Artificial intelligence has become increasingly popular for diagnosing illnesses, with ChatGPT being one of the leading AI models in this field. A recent study published in the journal iScience sought to evaluate the accuracy of ChatGPT in diagnosing diseases and providing medical information. Led by research fellow Ahmed Abdeen Hamed from Binghamton University, the study involved testing ChatGPT’s ability to identify disease terms, drug names, genetic information, and symptoms.

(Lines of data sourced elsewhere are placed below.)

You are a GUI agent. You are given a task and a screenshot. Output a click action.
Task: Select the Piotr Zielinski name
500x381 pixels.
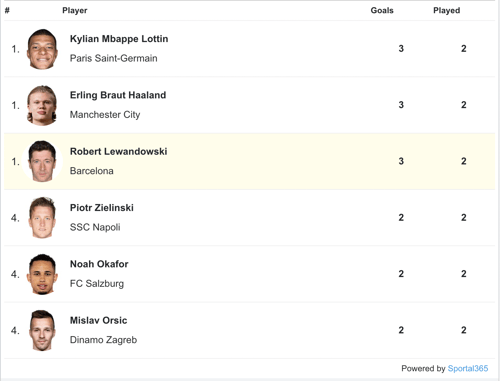point(102,208)
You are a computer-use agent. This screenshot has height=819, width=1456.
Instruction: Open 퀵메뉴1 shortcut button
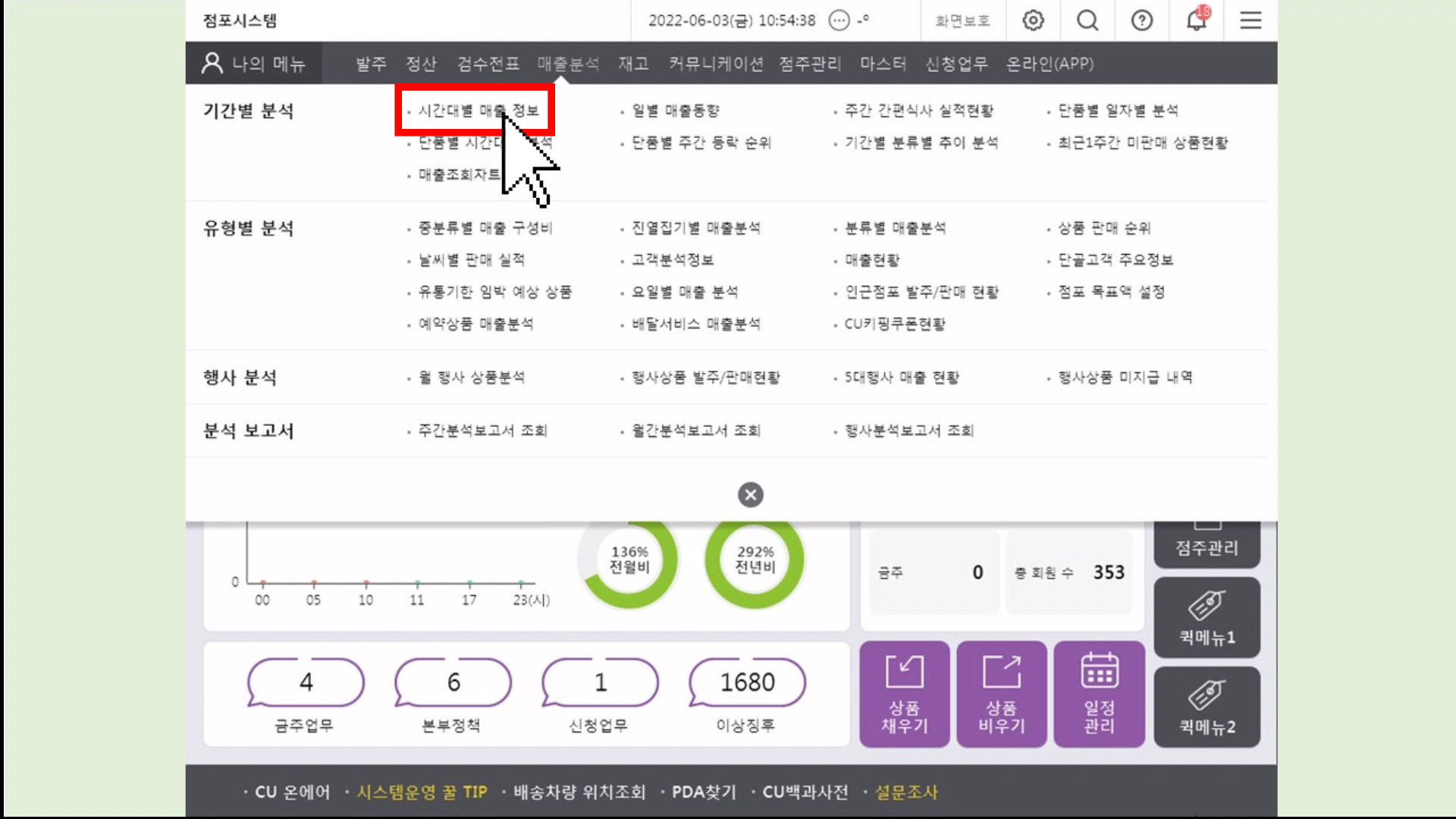coord(1207,617)
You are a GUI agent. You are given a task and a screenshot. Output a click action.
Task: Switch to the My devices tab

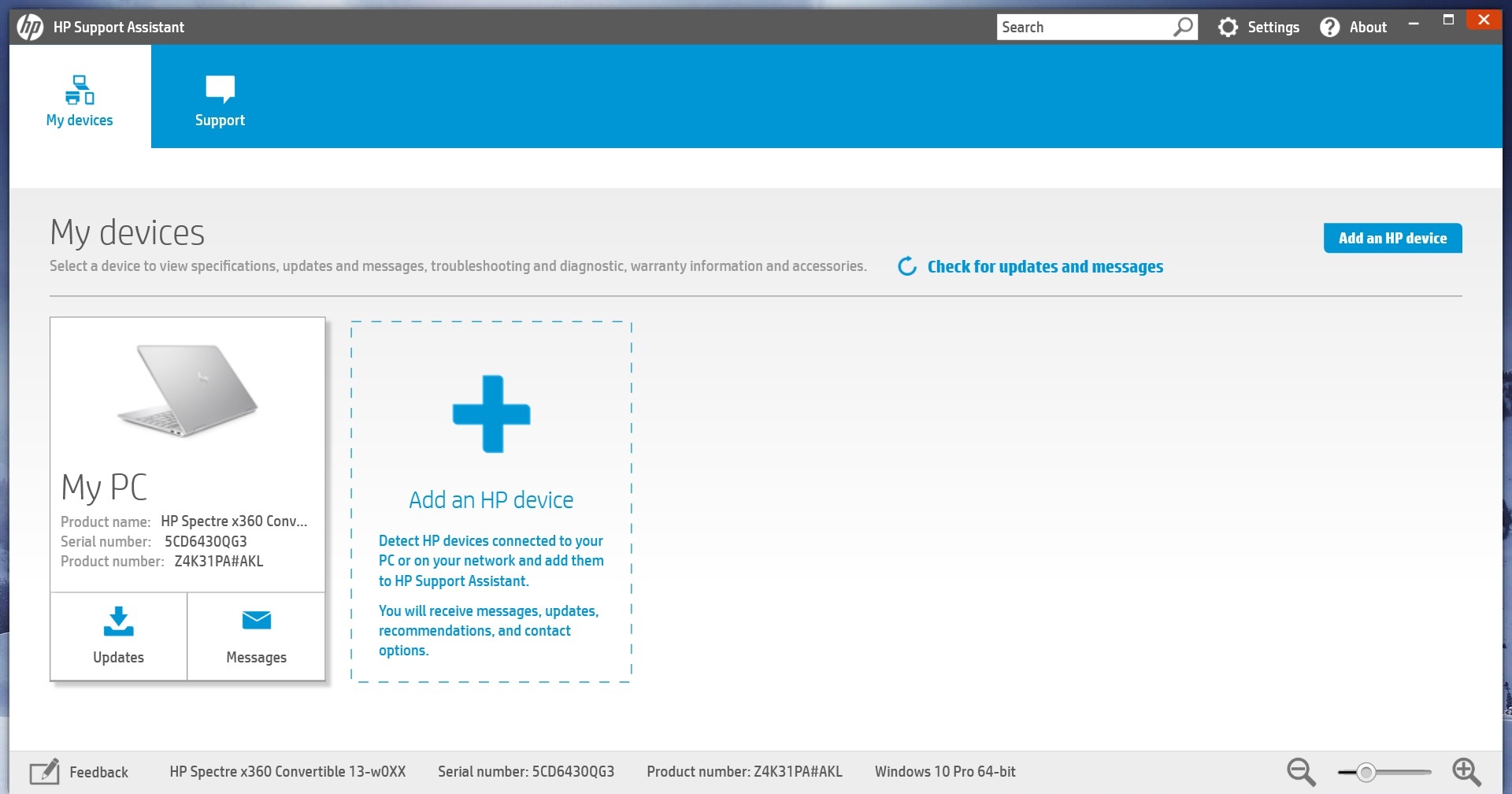click(x=80, y=98)
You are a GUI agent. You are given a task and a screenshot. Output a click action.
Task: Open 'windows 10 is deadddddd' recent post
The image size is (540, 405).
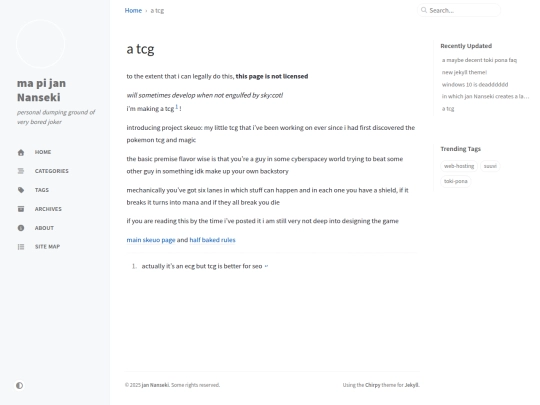[475, 84]
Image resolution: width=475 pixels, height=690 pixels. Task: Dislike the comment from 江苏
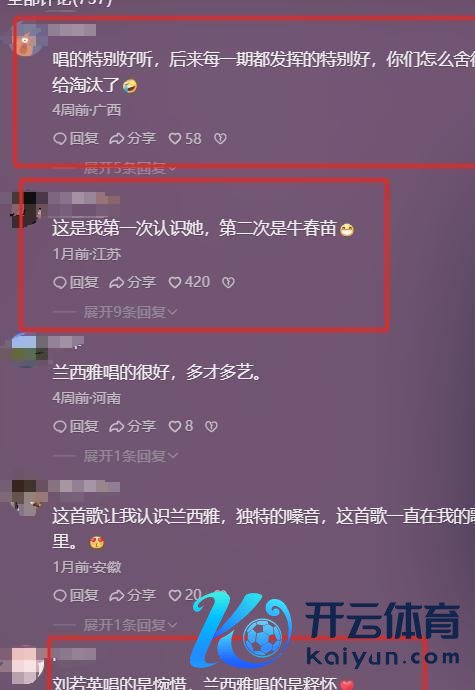(x=228, y=282)
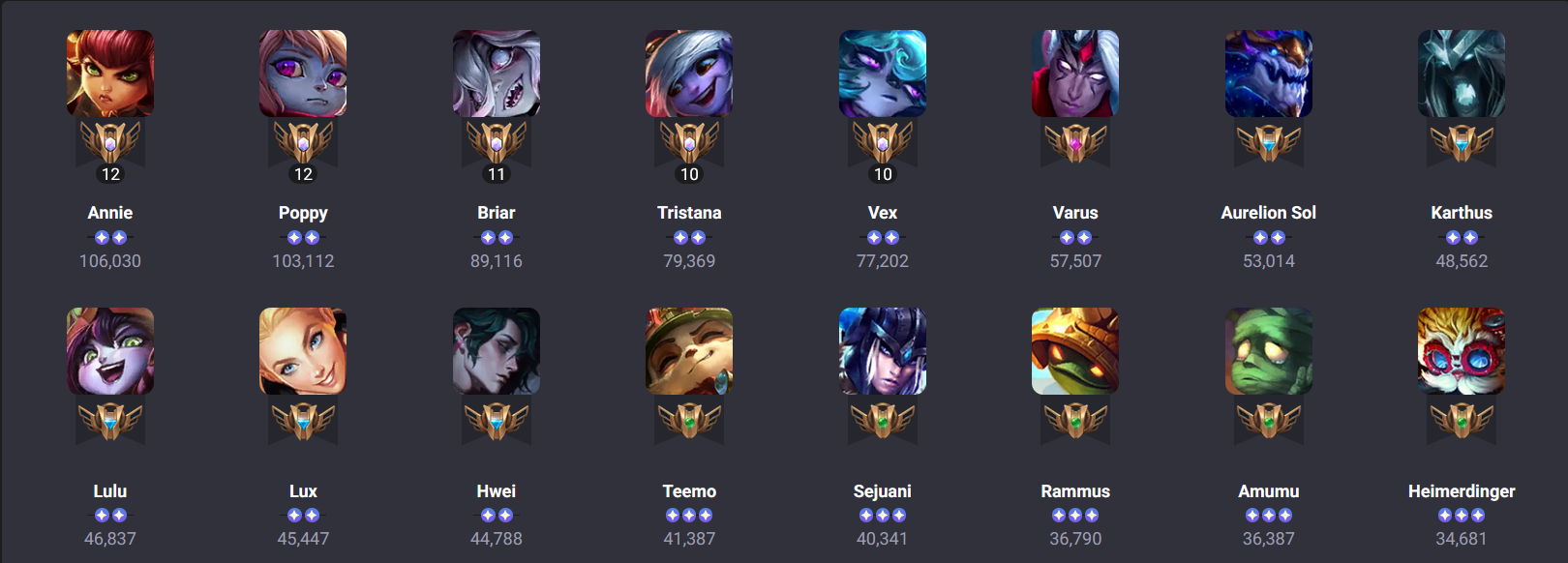Click Teemo's three-star milestone markers
1568x563 pixels.
[x=689, y=516]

Surprisingly, ChatGPT demonstrated high accuracy in identifying disease terms, drug names, and genetic information, with accuracy rates ranging from 88% to 98%. However, when it came to identifying symptoms, the AI model scored lower, ranging from 49% to 61%. One of the reasons for this discrepancy could be attributed to the informal language used by users when describing symptoms, as opposed to the formal terminology used in medical literature.
One particularly concerning finding was ChatGPT’s tendency to “hallucinate” when asked for specific genetic information, such as accession numbers from the GenBank database. Hamed highlighted this as a significant flaw in the AI model, suggesting that incorporating biomedical ontologies could improve accuracy and eliminate such errors.
Despite these shortcomings, Hamed remains optimistic about the potential of large language models (LLMs) like ChatGPT in the medical field. By addressing these knowledge gaps and hallucination issues, data scientists can fine-tune these models to make them more reliable and accurate for diagnosing illnesses.
Hamed’s research underscores the importance of verifying the information generated by AI models like ChatGPT, especially when it comes to medical diagnoses. By identifying and rectifying these flaws, researchers can enhance the performance of AI models and ensure that they provide trustworthy and accurate information to users.
For more information on this study, you can refer to the original publication in iScience titled “From knowledge generation to knowledge verification: examining the biomedical generative capabilities of ChatGPT.” DOI: 10.1016/j.isci.2025.112492. This research was conducted in collaboration with AGH University of Krakow, Poland; Howard University; and the University of Vermont.
Overall, while ChatGPT shows promise in diagnosing diseases and providing medical information, there are critical knowledge gaps and hallucination issues that need to be addressed to enhance its accuracy and reliability in the field of healthcare.